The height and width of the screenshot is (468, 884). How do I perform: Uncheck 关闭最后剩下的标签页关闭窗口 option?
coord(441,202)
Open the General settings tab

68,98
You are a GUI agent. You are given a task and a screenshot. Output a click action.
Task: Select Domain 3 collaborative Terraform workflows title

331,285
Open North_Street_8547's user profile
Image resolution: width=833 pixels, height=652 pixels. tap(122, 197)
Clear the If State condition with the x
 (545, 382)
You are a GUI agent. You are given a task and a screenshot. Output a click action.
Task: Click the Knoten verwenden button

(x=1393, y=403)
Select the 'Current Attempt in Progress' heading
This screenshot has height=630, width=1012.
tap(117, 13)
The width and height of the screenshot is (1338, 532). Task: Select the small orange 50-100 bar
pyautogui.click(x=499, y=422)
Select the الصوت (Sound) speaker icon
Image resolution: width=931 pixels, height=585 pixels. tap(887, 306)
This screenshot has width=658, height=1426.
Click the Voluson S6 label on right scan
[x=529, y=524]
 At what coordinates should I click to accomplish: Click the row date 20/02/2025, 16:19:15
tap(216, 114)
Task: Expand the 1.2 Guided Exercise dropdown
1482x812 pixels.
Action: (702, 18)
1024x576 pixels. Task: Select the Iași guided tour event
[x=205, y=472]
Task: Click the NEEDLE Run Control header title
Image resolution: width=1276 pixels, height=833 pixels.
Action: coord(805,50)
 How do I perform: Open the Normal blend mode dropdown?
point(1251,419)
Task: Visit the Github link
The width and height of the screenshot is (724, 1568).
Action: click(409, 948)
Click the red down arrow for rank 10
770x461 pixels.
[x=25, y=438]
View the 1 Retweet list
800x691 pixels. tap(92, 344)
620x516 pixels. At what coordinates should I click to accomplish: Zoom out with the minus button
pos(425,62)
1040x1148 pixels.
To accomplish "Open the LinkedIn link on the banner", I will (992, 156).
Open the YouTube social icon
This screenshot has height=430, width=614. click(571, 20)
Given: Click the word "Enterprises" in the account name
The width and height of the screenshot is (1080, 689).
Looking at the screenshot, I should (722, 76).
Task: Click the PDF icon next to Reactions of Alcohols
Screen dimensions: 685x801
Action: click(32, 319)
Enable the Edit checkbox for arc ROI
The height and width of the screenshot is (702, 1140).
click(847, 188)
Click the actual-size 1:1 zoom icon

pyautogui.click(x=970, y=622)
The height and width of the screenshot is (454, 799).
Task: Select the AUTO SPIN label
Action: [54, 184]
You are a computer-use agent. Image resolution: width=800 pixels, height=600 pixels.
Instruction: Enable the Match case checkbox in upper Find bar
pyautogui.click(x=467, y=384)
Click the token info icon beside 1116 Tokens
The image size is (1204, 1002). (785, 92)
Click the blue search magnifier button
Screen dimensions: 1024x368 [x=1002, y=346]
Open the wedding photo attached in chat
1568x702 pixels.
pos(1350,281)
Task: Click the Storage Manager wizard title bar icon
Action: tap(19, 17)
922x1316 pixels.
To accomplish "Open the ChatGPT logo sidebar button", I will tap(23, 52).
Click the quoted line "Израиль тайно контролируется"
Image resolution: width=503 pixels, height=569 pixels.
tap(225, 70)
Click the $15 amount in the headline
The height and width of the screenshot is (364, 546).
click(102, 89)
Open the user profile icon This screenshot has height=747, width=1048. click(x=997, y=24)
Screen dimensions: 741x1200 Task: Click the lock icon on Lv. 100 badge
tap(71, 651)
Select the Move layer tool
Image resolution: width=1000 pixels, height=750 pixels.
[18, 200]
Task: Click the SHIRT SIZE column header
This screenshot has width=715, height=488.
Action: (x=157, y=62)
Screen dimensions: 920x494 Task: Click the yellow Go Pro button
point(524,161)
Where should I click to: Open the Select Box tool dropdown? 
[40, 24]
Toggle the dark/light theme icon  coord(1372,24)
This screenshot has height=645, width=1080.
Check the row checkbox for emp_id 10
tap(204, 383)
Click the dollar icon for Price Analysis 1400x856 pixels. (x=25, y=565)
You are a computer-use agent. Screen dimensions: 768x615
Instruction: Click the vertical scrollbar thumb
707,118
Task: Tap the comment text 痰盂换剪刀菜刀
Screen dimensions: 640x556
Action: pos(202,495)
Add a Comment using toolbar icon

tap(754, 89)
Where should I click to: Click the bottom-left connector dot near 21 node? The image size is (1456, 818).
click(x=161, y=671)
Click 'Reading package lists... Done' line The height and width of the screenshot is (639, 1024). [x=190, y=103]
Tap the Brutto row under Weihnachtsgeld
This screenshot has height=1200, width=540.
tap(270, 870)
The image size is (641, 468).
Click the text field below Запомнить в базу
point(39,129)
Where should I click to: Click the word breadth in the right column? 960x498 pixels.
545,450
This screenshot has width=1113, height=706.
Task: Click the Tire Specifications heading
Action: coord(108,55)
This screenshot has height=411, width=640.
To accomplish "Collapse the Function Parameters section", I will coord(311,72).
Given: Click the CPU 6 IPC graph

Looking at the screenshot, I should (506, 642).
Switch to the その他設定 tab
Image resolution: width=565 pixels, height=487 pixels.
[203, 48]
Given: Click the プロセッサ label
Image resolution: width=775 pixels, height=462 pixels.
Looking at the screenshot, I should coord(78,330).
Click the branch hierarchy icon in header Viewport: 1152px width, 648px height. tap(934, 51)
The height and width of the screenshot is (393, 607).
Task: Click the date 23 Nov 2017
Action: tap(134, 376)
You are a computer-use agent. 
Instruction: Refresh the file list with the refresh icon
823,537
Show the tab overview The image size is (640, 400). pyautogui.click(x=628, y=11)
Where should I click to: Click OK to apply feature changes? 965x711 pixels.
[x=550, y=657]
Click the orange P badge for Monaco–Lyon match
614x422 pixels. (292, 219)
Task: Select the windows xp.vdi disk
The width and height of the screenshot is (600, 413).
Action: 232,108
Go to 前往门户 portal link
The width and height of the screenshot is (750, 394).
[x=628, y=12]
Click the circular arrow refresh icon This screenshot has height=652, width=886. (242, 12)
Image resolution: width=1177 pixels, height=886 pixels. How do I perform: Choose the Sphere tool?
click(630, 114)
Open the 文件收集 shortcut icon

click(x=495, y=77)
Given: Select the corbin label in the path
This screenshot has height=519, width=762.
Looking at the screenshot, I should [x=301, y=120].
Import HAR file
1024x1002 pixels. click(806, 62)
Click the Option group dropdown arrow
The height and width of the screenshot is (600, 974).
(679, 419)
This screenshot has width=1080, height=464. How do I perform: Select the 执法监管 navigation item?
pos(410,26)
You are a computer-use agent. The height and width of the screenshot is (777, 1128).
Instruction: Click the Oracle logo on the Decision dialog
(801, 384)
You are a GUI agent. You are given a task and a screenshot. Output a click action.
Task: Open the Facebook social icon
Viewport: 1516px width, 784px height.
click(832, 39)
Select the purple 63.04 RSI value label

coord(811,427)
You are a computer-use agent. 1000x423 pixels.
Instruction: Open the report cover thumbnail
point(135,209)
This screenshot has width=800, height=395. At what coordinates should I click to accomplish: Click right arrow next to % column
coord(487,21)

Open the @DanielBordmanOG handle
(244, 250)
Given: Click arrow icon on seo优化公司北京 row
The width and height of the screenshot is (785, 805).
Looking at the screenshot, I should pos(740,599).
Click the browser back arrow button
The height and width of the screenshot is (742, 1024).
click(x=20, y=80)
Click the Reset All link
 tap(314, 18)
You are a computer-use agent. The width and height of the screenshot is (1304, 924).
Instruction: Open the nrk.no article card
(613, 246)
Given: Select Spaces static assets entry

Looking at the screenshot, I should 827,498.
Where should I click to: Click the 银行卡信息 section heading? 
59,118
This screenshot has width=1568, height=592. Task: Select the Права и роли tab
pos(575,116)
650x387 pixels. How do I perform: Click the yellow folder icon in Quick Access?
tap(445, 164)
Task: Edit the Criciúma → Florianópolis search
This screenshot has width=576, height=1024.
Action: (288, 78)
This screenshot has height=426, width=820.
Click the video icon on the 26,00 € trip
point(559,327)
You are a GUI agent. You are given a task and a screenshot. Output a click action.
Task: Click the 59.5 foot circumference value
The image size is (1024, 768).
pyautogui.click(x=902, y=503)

________________

Every line of the listing above that includes "computer" should be copied out.

- **PROBLEM SOLUTION**:
You are a computer-use agent. Image resolution: width=800 pixels, height=600 pixels.
You are a computer-use agent. Screen dimensions: 768x615
You are a computer-use agent. 
You are a computer-use agent. The height and width of the screenshot is (777, 1128).
You are a computer-use agent. 1000x423 pixels.
You are a computer-use agent. The width and height of the screenshot is (1304, 924).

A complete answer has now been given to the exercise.